— Work task —
Would you please write out each entry that follows, exactly as written?

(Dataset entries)
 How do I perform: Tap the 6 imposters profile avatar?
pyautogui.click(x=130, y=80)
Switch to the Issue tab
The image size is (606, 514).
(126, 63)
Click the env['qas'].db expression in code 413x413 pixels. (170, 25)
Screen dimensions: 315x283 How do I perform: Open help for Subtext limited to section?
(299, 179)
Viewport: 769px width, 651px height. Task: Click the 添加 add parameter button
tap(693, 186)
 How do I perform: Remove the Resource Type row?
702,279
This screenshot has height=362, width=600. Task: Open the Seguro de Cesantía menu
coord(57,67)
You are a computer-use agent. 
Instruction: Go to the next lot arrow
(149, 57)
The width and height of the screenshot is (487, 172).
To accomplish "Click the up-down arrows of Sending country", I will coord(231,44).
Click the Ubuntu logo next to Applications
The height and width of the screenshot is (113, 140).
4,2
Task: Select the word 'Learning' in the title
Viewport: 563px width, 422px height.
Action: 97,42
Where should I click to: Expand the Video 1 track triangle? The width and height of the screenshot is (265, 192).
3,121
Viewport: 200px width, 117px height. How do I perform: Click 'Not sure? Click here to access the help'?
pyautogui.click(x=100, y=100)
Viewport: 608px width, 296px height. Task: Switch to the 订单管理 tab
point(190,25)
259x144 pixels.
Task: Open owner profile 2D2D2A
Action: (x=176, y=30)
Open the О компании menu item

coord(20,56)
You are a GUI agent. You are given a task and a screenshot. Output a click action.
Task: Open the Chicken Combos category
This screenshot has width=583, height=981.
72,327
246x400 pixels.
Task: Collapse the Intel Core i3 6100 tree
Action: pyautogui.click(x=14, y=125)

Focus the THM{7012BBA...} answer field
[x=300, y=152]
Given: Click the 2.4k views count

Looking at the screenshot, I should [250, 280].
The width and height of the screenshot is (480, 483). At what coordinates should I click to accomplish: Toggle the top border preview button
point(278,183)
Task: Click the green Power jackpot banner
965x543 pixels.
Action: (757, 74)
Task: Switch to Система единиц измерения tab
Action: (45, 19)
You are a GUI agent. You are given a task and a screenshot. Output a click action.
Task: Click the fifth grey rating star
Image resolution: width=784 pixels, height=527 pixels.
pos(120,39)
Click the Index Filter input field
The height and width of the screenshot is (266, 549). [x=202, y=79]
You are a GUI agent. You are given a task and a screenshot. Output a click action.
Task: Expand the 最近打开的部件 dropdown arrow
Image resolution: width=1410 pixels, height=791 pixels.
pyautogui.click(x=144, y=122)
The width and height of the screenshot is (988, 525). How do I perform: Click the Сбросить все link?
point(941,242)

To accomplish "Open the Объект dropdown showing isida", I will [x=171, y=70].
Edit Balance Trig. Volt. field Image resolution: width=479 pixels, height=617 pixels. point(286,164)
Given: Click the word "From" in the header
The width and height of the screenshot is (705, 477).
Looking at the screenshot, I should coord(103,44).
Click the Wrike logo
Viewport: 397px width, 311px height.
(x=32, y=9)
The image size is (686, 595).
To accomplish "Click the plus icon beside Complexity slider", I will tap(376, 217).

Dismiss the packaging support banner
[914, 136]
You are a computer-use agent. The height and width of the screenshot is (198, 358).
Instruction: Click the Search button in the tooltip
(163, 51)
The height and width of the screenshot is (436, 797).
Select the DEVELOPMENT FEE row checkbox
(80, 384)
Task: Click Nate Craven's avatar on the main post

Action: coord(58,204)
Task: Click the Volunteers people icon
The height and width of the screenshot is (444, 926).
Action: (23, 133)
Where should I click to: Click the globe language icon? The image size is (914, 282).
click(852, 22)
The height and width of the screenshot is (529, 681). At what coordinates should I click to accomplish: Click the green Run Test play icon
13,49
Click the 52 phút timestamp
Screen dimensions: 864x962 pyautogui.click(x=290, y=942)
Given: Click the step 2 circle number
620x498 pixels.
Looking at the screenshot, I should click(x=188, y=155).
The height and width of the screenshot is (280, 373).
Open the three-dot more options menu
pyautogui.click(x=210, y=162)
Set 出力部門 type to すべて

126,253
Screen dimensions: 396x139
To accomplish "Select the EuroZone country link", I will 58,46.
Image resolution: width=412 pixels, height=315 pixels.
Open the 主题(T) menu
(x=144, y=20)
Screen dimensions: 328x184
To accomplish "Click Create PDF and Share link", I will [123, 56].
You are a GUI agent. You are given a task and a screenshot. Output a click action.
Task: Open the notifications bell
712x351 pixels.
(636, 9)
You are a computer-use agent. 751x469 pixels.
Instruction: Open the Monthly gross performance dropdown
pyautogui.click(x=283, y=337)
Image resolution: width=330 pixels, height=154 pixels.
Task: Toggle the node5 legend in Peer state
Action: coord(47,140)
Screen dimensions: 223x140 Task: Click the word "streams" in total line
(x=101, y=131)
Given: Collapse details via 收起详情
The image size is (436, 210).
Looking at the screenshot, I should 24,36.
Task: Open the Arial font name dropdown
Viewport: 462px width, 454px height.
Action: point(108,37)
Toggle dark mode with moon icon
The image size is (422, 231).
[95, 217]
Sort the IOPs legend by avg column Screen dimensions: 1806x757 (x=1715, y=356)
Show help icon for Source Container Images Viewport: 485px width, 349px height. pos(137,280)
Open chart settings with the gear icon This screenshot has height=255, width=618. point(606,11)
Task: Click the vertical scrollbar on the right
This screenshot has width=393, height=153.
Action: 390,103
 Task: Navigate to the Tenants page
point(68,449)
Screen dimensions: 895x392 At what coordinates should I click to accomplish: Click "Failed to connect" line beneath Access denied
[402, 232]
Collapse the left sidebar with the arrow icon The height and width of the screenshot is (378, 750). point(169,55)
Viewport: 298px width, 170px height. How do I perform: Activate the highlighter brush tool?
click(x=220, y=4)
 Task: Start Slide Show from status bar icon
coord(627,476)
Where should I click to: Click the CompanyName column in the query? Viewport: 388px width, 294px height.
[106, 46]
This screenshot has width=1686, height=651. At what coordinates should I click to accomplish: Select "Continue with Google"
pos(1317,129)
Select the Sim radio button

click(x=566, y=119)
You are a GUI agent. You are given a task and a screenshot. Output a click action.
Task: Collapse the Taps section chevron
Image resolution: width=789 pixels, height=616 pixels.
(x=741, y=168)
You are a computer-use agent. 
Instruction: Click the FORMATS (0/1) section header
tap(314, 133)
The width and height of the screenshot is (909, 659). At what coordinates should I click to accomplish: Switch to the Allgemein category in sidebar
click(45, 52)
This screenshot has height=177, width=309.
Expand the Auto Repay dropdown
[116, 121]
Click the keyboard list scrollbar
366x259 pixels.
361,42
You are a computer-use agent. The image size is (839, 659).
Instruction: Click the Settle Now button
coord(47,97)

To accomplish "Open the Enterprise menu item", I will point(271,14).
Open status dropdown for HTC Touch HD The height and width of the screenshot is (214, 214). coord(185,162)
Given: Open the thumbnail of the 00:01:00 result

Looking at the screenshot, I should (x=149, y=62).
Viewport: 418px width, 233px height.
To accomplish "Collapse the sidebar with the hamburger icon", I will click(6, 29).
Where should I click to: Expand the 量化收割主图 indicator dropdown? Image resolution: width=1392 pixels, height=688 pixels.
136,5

— Solved problem —
 How do I perform: Tap the 6 imposters profile avatar?
pyautogui.click(x=130, y=80)
Switch to the Issue tab
The image size is (606, 514).
(126, 63)
Click the env['qas'].db expression in code 413x413 pixels. (170, 25)
Screen dimensions: 315x283 How do I perform: Open help for Subtext limited to section?
(299, 179)
Viewport: 769px width, 651px height. Task: Click the 添加 add parameter button
tap(693, 186)
 How do I perform: Remove the Resource Type row?
702,279
This screenshot has height=362, width=600. Task: Open the Seguro de Cesantía menu
coord(57,67)
You are a computer-use agent. 
Instruction: Go to the next lot arrow
(149, 57)
The width and height of the screenshot is (487, 172).
To accomplish "Click the up-down arrows of Sending country", I will coord(231,44).
Click the Ubuntu logo next to Applications
The height and width of the screenshot is (113, 140).
4,2
Task: Select the word 'Learning' in the title
Viewport: 563px width, 422px height.
Action: 97,42
Where should I click to: Expand the Video 1 track triangle? The width and height of the screenshot is (265, 192).
3,121
Viewport: 200px width, 117px height. How do I perform: Click 'Not sure? Click here to access the help'?
pyautogui.click(x=100, y=100)
Viewport: 608px width, 296px height. Task: Switch to the 订单管理 tab
point(190,25)
259x144 pixels.
Task: Open owner profile 2D2D2A
Action: (x=176, y=30)
Open the О компании menu item

coord(20,56)
You are a GUI agent. You are given a task and a screenshot. Output a click action.
Task: Open the Chicken Combos category
This screenshot has width=583, height=981.
72,327
246x400 pixels.
Task: Collapse the Intel Core i3 6100 tree
Action: pyautogui.click(x=14, y=125)

Focus the THM{7012BBA...} answer field
[x=300, y=152]
Given: Click the 2.4k views count

Looking at the screenshot, I should [250, 280].
The width and height of the screenshot is (480, 483). At what coordinates should I click to accomplish: Toggle the top border preview button
point(278,183)
Task: Click the green Power jackpot banner
965x543 pixels.
Action: (757, 74)
Task: Switch to Система единиц измерения tab
Action: (45, 19)
You are a GUI agent. You are given a task and a screenshot. Output a click action.
Task: Click the fifth grey rating star
Image resolution: width=784 pixels, height=527 pixels.
pos(120,39)
Click the Index Filter input field
The height and width of the screenshot is (266, 549). [x=202, y=79]
You are a GUI agent. You are given a task and a screenshot. Output a click action.
Task: Expand the 最近打开的部件 dropdown arrow
Image resolution: width=1410 pixels, height=791 pixels.
pyautogui.click(x=144, y=122)
The width and height of the screenshot is (988, 525). How do I perform: Click the Сбросить все link?
point(941,242)

To accomplish "Open the Объект dropdown showing isida", I will [x=171, y=70].
Edit Balance Trig. Volt. field Image resolution: width=479 pixels, height=617 pixels. point(286,164)
Given: Click the word "From" in the header
The width and height of the screenshot is (705, 477).
Looking at the screenshot, I should coord(103,44).
Click the Wrike logo
Viewport: 397px width, 311px height.
(x=32, y=9)
The image size is (686, 595).
To accomplish "Click the plus icon beside Complexity slider", I will tap(376, 217).

Dismiss the packaging support banner
[914, 136]
You are a computer-use agent. The height and width of the screenshot is (198, 358).
Instruction: Click the Search button in the tooltip
(163, 51)
The height and width of the screenshot is (436, 797).
Select the DEVELOPMENT FEE row checkbox
(80, 384)
Task: Click Nate Craven's avatar on the main post

Action: coord(58,204)
Task: Click the Volunteers people icon
The height and width of the screenshot is (444, 926).
Action: (23, 133)
Where should I click to: Click the globe language icon? The image size is (914, 282).
click(852, 22)
The height and width of the screenshot is (529, 681). At what coordinates should I click to accomplish: Click the green Run Test play icon
13,49
Click the 52 phút timestamp
Screen dimensions: 864x962 pyautogui.click(x=290, y=942)
Given: Click the step 2 circle number
620x498 pixels.
Looking at the screenshot, I should click(x=188, y=155).
The height and width of the screenshot is (280, 373).
Open the three-dot more options menu
pyautogui.click(x=210, y=162)
Set 出力部門 type to すべて

126,253
Screen dimensions: 396x139
To accomplish "Select the EuroZone country link", I will 58,46.
Image resolution: width=412 pixels, height=315 pixels.
Open the 主题(T) menu
(x=144, y=20)
Screen dimensions: 328x184
To accomplish "Click Create PDF and Share link", I will [123, 56].
You are a GUI agent. You are given a task and a screenshot. Output a click action.
Task: Open the notifications bell
712x351 pixels.
(636, 9)
You are a computer-use agent. 751x469 pixels.
Instruction: Open the Monthly gross performance dropdown
pyautogui.click(x=283, y=337)
Image resolution: width=330 pixels, height=154 pixels.
Task: Toggle the node5 legend in Peer state
Action: coord(47,140)
Screen dimensions: 223x140 Task: Click the word "streams" in total line
(x=101, y=131)
Given: Collapse details via 收起详情
The image size is (436, 210).
Looking at the screenshot, I should 24,36.
Task: Open the Arial font name dropdown
Viewport: 462px width, 454px height.
Action: point(108,37)
Toggle dark mode with moon icon
The image size is (422, 231).
[95, 217]
Sort the IOPs legend by avg column Screen dimensions: 1806x757 (x=1715, y=356)
Show help icon for Source Container Images Viewport: 485px width, 349px height. pos(137,280)
Open chart settings with the gear icon This screenshot has height=255, width=618. point(606,11)
Task: Click the vertical scrollbar on the right
This screenshot has width=393, height=153.
Action: 390,103
 Task: Navigate to the Tenants page
point(68,449)
Screen dimensions: 895x392 At what coordinates should I click to accomplish: Click "Failed to connect" line beneath Access denied
[402, 232]
Collapse the left sidebar with the arrow icon The height and width of the screenshot is (378, 750). point(169,55)
Viewport: 298px width, 170px height. How do I perform: Activate the highlighter brush tool?
click(x=220, y=4)
 Task: Start Slide Show from status bar icon
coord(627,476)
Where should I click to: Click the CompanyName column in the query? Viewport: 388px width, 294px height.
[106, 46]
This screenshot has width=1686, height=651. At what coordinates should I click to accomplish: Select "Continue with Google"
pos(1317,129)
Select the Sim radio button

click(x=566, y=119)
You are a GUI agent. You are given a task and a screenshot. Output a click action.
Task: Collapse the Taps section chevron
Image resolution: width=789 pixels, height=616 pixels.
(x=741, y=168)
You are a computer-use agent. 
Instruction: Click the FORMATS (0/1) section header
tap(314, 133)
The width and height of the screenshot is (909, 659). At what coordinates should I click to accomplish: Switch to the Allgemein category in sidebar
click(45, 52)
This screenshot has height=177, width=309.
Expand the Auto Repay dropdown
[116, 121]
Click the keyboard list scrollbar
366x259 pixels.
361,42
You are a computer-use agent. The image size is (839, 659).
Instruction: Click the Settle Now button
coord(47,97)

To accomplish "Open the Enterprise menu item", I will point(271,14).
Open status dropdown for HTC Touch HD The height and width of the screenshot is (214, 214). coord(185,162)
Given: Open the thumbnail of the 00:01:00 result

Looking at the screenshot, I should (x=149, y=62).
Viewport: 418px width, 233px height.
To accomplish "Collapse the sidebar with the hamburger icon", I will click(6, 29).
Where should I click to: Expand the 量化收割主图 indicator dropdown? Image resolution: width=1392 pixels, height=688 pixels.
136,5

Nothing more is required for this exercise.